> Document text:

□ □ □

"Spare
Children the Grief (as much as possible)"
This
article was first published in Divorce
Magazine and is re-printed with their full permission.
Continued from Page 1
I have a checklist of what I think are appropriate boundaries for
parents who simply don’t agree and who don’t get along with one
another. I take special care and as much time as necessary with my
clients to help them with a plan to handle difficult moments with
their ex—especially situations that directly effect the children.
The following are my suggestions for sparing the children any
more grief than necessary:
- Never, and I mean never, bad-mouth your ex in front of the
children. Despite what a louse you may think your ex is, that person
is still your child’s parent. As such, it’s traumatic each time a
child hears one parent berate the other. Psychologists and Marriage
and Family Counselors tell us that the children tend to
instinctively feel that if something is wrong with one or the other
parent then something must be wrong with them. Save your angry
remarks for your therapist, or vent your feelings and opinions to a
trusted friend.
- Never argue in front of the children. They tend to feel anxious and
embarrassed and will be left to feel torn between their allegiance
to each parent.
- Work out schedules and important arrangements ahead of time. That
is, well in advance so there is no confusion or uncertainty for the
children. Make sure agreed upon visitation times-and I mean specific
times—are in writing. This way you can justifiably take your
complaints to your attorney, a court mediator or a judge. Better to
take your grievances there than to display them to your ex in front
of the children. If your ex is tough to deal with he or she may not
be the type with whom you can have an open-ended relationship when
it comes to matters that involve the children. So then, plan ahead
carefully so both you and the children can feel a sense of what to
reasonably expect.
- Actions speak louder than words. If you think you and your children
are being treated disrespectfully by your ex spouse try to set a
positive example by not reacting negatively to such behavior. Take
satisfaction in knowing that your children will eventually figure
out which parent is the good guy and who is not. Children are smart.
They know what is and what is not appropriate behavior. In the long
run your children will have tremendous respect for the parent who
takes the "high road."

□ □ □

> Work order 1:
Using the article on sparing children from grief during divorce, answer these questions:
(a) In which publication did the article first appear?
(b) To whom does the article suggest saving angry remarks about an ex, or venting feelings and opinions?
(c) To whom does the article say complaints can be taken once visitation times are in writing?
> Work order 2:
For each statement, decide whether it agrees with the article on sparing children from grief during divorce. Answer yes or no, and quote the words from the article that decide it.
(a) The article recommends putting agreed visitation times in writing.
(b) According to the article, children usually cannot tell what behavior is appropriate.
(c) The article was reprinted without the magazine's permission.
> Work order 3: Continue the article on sparing children from grief during divorce, starting right after its last sentence.

> Supplied entries:
□ □ □

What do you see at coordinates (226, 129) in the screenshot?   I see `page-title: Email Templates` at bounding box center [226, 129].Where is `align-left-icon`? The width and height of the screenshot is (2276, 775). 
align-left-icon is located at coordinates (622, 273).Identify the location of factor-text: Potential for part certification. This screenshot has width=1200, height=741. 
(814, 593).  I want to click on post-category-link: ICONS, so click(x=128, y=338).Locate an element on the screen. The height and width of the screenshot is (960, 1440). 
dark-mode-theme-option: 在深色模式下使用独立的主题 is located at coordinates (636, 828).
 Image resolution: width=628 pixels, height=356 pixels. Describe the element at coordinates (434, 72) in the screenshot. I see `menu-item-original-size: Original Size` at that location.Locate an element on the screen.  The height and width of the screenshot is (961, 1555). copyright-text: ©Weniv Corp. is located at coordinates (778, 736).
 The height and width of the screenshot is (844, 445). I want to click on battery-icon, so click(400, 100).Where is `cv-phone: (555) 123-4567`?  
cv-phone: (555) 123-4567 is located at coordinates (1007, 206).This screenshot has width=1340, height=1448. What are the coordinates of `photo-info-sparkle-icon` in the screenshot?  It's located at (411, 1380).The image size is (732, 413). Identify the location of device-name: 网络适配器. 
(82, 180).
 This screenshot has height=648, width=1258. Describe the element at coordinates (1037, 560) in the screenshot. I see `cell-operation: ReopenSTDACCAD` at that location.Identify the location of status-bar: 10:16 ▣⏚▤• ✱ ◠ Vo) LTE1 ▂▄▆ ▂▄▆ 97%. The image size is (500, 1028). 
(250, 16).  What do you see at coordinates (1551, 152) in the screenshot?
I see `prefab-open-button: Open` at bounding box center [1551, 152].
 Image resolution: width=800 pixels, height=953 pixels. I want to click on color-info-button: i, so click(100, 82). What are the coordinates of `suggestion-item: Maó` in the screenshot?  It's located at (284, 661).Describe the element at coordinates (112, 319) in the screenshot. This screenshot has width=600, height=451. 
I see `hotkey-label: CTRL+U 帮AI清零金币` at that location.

□ □ □

> Response area 1:
(a) Divorce Magazine.
(b) To a therapist, or to a trusted friend.
(c) To an attorney, a court mediator or a judge.

> Response area 2:
(a) Yes: "Make sure agreed upon visitation times-and I mean specific times—are in writing."
(b) No: "They know what is and what is not appropriate behavior."
(c) No: "re-printed with their full permission."

> Response area 3:
- Pay close attention to how your children are feeling. This is
especially true when they see the two of you together. Your body
language, your tone of voice, your overall demeanor can give you
away if you’re feeling hostile or resentful. Focus on the children,
not on your ex. And, if you notice that the children feel noticeably
uncomfortable when you encounter your ex, encourage them to talk
about their feelings and offer them the support of a therapist.
Often children need an outside advocate to help them deal with their
polarized or uncomfortable feelings about Mom and Dad.
- If tensions are really high between you and your ex spouse seek
assistance. See if you can arrange to have the children dropped off
and picked up at the home or office of a neutral party when the need
arises. Sometimes it’s better for the children not to be in the
company of both parents if the vibe is bad. This solution gives the
children and, quite possibly, you and your ex, less reminders to
stir up negative feelings.
- I’m certain, as a loving parent, you always want to protect the
peace of mind and well being of your children. Just know that being
the bigger person—whether it means being more flexible with the
visitation schedule or biting your tongue when you just want to
sound off at what you think is unfair in front of your ex and the
children—will pay more dividends in the long run. For starters
you’ll take great pride in showing your ex that he or she can no
longer push your buttons!
A frequent contributor to Divorce Magazine and a member of
Divorce Magazine's Advisory Board,
Ms. Phillips is a seasoned family
law attorney whose practice has run the gamut from high profile
clients to representing the interests of women and men in the
political arena both on a local and federal level. View her Divorce
Magazine Profile online.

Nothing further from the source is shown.